■ SUPPLIED DATA ■
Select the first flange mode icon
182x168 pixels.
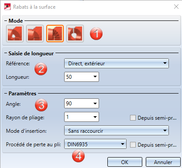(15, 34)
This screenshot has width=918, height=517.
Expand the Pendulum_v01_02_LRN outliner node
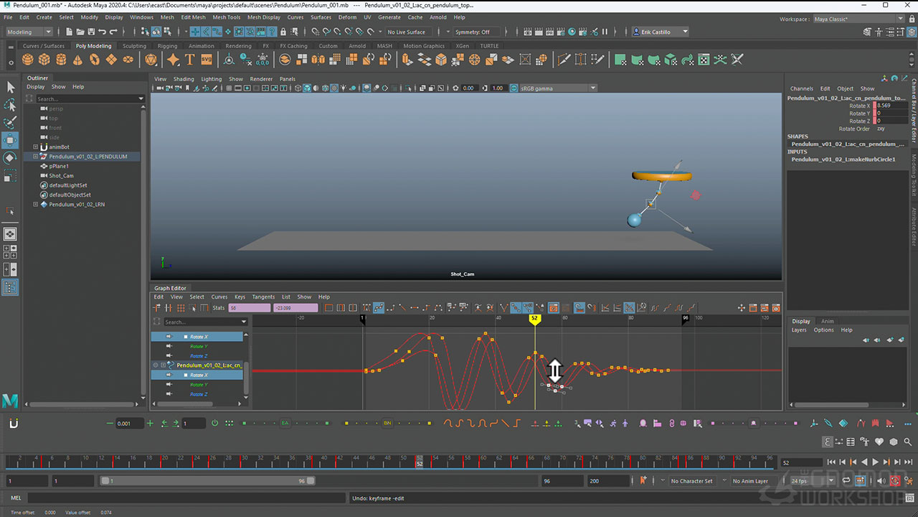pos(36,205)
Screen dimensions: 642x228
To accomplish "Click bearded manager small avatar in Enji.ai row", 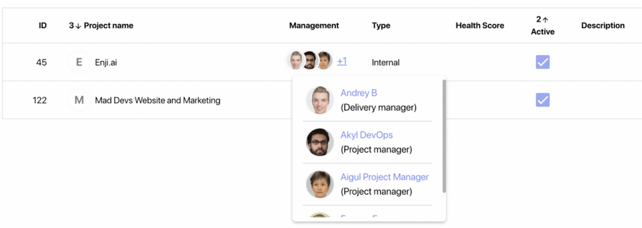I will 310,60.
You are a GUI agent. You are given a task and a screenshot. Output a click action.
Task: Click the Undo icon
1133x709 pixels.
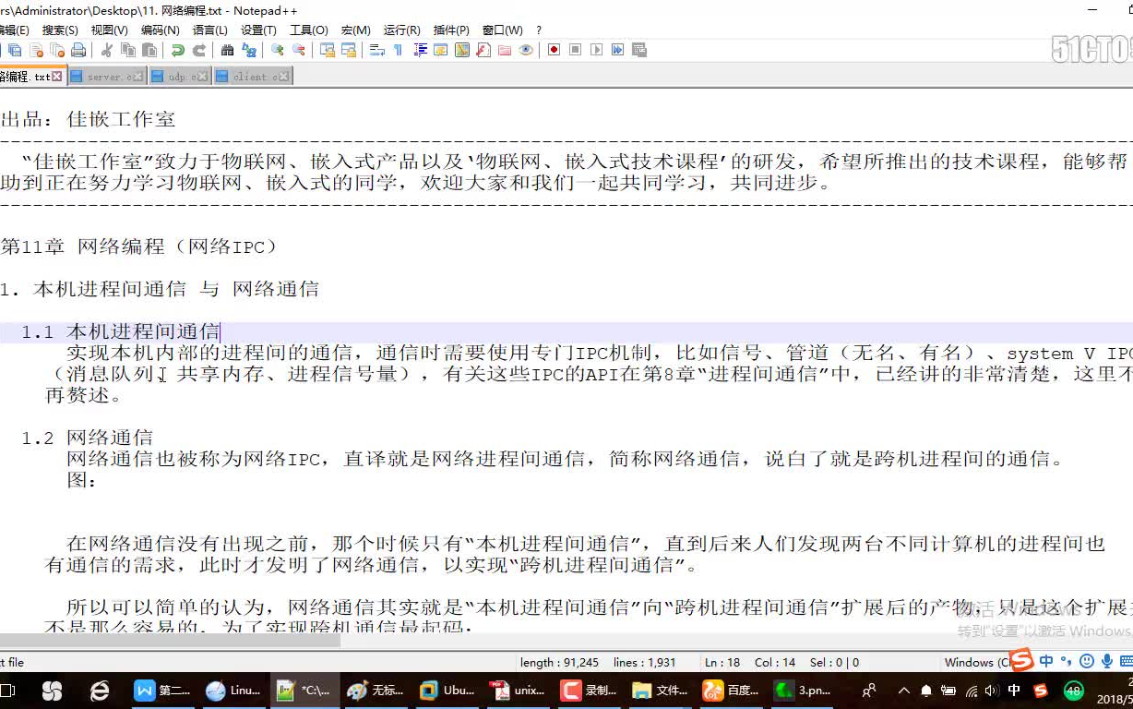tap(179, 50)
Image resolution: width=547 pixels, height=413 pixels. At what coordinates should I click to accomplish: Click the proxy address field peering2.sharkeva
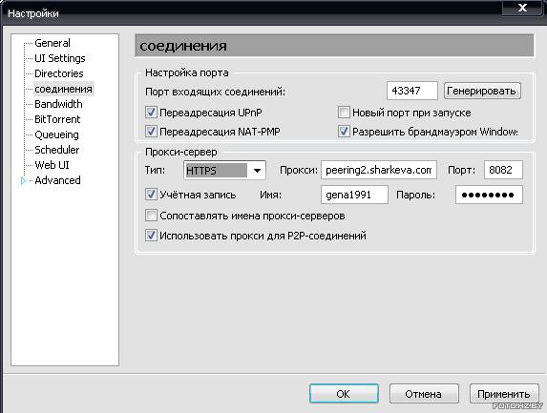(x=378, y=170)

--

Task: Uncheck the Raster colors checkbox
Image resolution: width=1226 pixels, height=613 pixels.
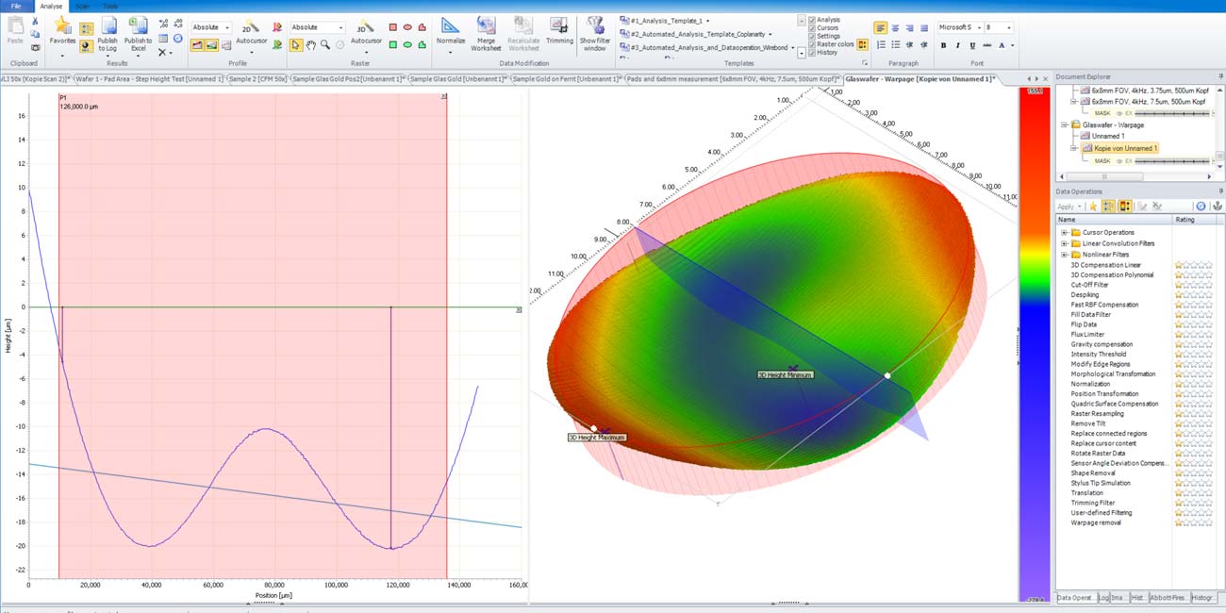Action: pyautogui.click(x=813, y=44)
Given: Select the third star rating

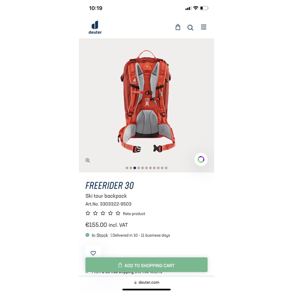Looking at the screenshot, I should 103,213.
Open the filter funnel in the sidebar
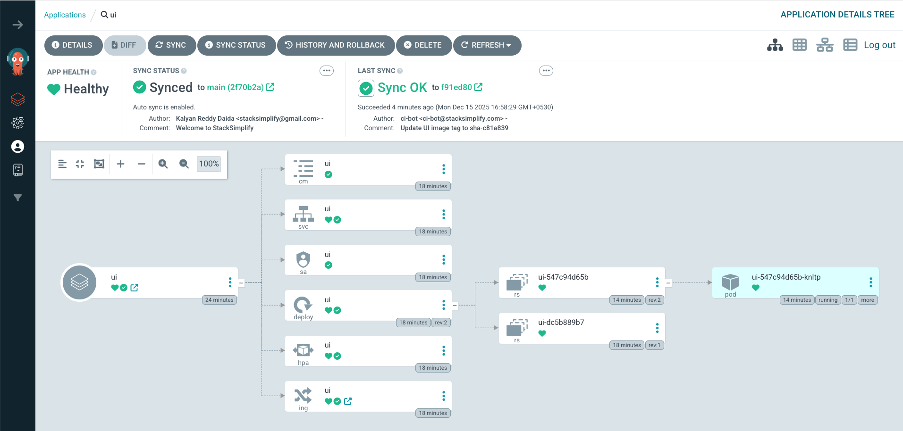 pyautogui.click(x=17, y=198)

---

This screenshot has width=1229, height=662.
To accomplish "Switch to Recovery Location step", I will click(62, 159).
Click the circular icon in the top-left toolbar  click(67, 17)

■ TASK ■
Only a number is wanted here: how many lines above hold the string "icon"?

■ ANSWER FOR THIS EXERCISE ■
3